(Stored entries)
◇ ◇ ◇ ◇ ◇ ◇ ◇

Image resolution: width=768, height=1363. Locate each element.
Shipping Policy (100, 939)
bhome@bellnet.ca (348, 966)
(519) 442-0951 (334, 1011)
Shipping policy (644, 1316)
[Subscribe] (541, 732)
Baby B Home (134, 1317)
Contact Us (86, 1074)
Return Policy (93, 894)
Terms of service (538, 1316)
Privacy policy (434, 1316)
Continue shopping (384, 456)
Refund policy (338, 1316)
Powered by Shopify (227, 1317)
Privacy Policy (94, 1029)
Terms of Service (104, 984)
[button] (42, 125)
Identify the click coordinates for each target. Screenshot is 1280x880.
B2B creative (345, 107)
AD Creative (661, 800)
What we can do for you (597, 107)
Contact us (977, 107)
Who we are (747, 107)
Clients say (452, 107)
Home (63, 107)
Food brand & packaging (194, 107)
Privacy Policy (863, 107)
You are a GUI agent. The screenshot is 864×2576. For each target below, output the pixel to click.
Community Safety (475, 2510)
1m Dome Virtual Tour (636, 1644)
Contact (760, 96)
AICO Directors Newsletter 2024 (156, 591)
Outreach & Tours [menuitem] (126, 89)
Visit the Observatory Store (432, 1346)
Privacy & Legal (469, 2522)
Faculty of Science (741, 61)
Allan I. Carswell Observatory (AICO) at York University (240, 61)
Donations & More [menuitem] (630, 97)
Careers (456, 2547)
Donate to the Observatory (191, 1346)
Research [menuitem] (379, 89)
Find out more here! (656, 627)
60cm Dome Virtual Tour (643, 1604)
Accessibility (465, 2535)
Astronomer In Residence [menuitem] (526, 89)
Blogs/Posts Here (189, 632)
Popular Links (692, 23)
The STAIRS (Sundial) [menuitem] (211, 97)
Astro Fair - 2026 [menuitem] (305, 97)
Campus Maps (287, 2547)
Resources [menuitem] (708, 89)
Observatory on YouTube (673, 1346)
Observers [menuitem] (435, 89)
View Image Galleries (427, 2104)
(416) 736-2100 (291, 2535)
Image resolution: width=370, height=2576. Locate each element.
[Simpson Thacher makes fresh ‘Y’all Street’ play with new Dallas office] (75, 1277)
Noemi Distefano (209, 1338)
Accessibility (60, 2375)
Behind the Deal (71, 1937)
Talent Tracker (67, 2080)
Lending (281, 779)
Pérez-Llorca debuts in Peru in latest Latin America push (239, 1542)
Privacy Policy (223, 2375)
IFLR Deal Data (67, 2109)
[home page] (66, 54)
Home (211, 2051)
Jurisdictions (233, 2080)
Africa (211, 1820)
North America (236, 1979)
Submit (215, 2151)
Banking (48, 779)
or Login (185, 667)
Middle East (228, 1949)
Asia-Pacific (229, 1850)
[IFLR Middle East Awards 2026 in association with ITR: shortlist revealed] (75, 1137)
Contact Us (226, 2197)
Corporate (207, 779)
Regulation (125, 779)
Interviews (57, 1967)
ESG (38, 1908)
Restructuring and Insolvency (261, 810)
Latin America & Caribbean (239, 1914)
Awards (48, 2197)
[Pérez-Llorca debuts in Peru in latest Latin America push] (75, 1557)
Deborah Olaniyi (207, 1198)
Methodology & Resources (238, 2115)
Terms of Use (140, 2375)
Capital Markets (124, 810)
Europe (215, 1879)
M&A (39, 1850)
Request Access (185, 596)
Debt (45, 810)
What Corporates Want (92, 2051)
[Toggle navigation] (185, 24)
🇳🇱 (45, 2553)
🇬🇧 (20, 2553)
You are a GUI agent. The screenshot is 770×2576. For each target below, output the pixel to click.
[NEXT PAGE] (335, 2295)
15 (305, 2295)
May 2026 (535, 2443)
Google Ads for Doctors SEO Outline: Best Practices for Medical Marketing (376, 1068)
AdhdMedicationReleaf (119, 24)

◇ ◇ ◇ ◇ ◇ ◇ ◇

● **INSTRUCTIONS TO FOLLOW**
When a line among the entries contains "AICO", pull that line out.

● **EXERCISE RESPONSE**
AICO Directors Newsletter 2024 (156, 591)
Allan I. Carswell Observatory (AICO) at York University (240, 61)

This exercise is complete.